Posted: Apr 21, 2016 5:40 pm
by scott1328
LjSpike wrote:
Newmark wrote:But it's factually wrong. There is a one-to-one correspondence between the integers and the rationals, as they are both countable sets of the same cardinality (aleph-0)*. Infinities may be a bit counter-intuitive, as a set may contain as many elements as a proper subset of said set, but anyone who can't be bothered to look this up has no business writing a math book.

For anyone who's interested, wiki on countable sets is a good place to start...

[EDIT] *Or rather, it's the other way around, but the cardinality of the sets should given you a hint even if you don't understand the proof.

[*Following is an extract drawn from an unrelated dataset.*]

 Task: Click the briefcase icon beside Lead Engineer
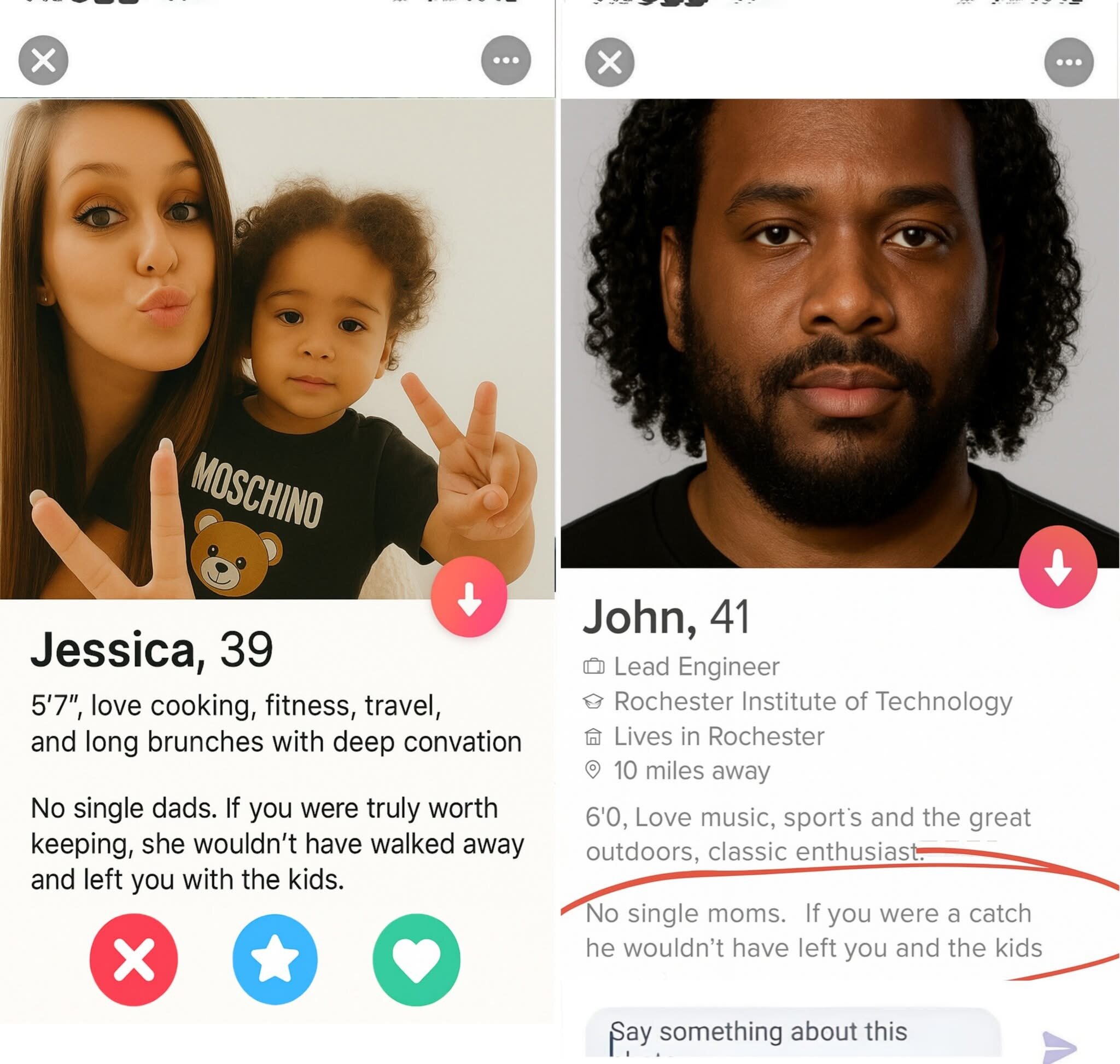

I'm way out of my league, and technically we do have infinite numbers of each one, but that is a bit of a cheats way out of it isn't it, just to write down that numbers go on infinitely...
See this is a secondary schoolers approach to your problem:
There is an infinite number of integers, as fractions normally have the denominator and numerator represented by an integer
So we could take the area between 0 and 1.
We have 2 integers here, 0 and 1. However, we have an infinite number of real rational numbers between these integers, as we have 1 over every integer that exists (so 1 over x infinite times over) but we also have 1 being able to be replaced by anything up to x and above 0 and it still being between 0 and 1 or 0 and 1. So we have an infinite number of integers, but we have an infinity*infinity number of rationals between each increment in integers.

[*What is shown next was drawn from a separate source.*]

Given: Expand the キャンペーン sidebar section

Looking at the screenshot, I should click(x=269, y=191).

So the relationship is 1:infinity*infinity

This is working of simpler sequences solutions / proofs logic. (I've done so many of these sorts of questions and variants on a GCSE level its slightly dull at times now... "When will both trains be back at the station?")

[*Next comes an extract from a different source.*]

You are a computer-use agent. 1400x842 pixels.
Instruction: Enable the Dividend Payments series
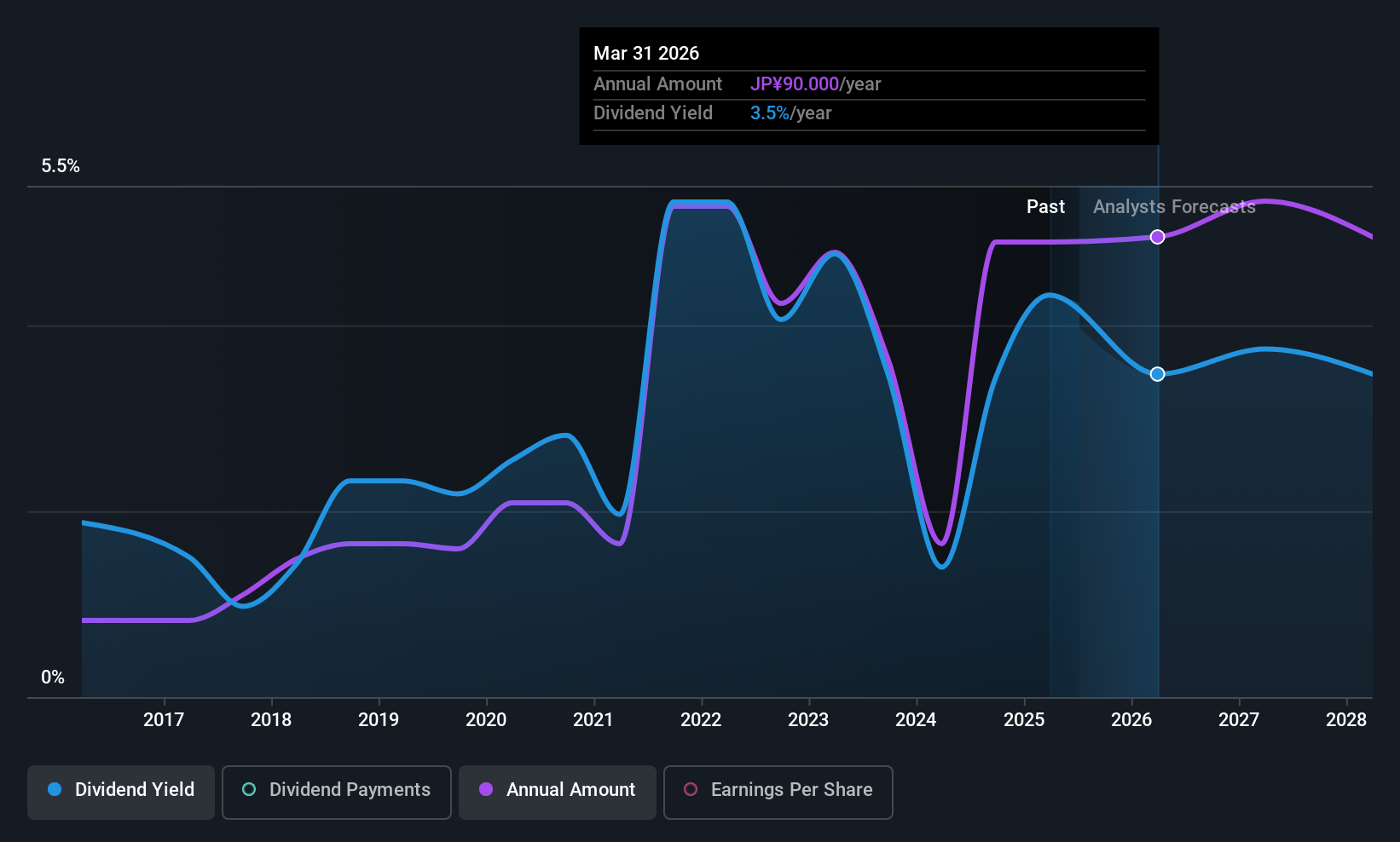pos(336,792)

Any sequence is infinite, unless it has a specified reason not to be, so to prove it on an easier level look at a single setup in the first sequence (integers) and look at the equivalent numbers of steps up in the second sequence, and you give yourself the ratio (or relationship) in a 1:x format. Its a fairly universal solution I've found, as both trains will be in the station when the multiple of x is an integer. :coffee:

This is merely incoherent wibble. The rationals are countably infinite. This means that there is a one to one correspondence between every natural number and ever rational number. Read the thread.